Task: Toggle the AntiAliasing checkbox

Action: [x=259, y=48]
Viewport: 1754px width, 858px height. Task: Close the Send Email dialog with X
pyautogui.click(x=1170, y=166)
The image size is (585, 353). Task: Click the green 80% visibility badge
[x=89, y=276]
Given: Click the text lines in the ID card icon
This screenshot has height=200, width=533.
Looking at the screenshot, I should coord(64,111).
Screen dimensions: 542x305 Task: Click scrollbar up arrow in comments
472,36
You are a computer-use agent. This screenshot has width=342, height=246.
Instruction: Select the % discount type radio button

+--

[PROBLEM TO WORK ON]
The expected output is the lines from the one holding "Viewport: 1754px width, 858px" through the last line of the data, exactly as they appear, with nothing before or after.

[WRITTEN SOLUTION]
Viewport: 1754px width, 858px height. Task: Close the Send Email dialog with X
pyautogui.click(x=1170, y=166)
The image size is (585, 353). Task: Click the green 80% visibility badge
[x=89, y=276]
Given: Click the text lines in the ID card icon
This screenshot has height=200, width=533.
Looking at the screenshot, I should coord(64,111).
Screen dimensions: 542x305 Task: Click scrollbar up arrow in comments
472,36
You are a computer-use agent. This screenshot has width=342, height=246.
Instruction: Select the % discount type radio button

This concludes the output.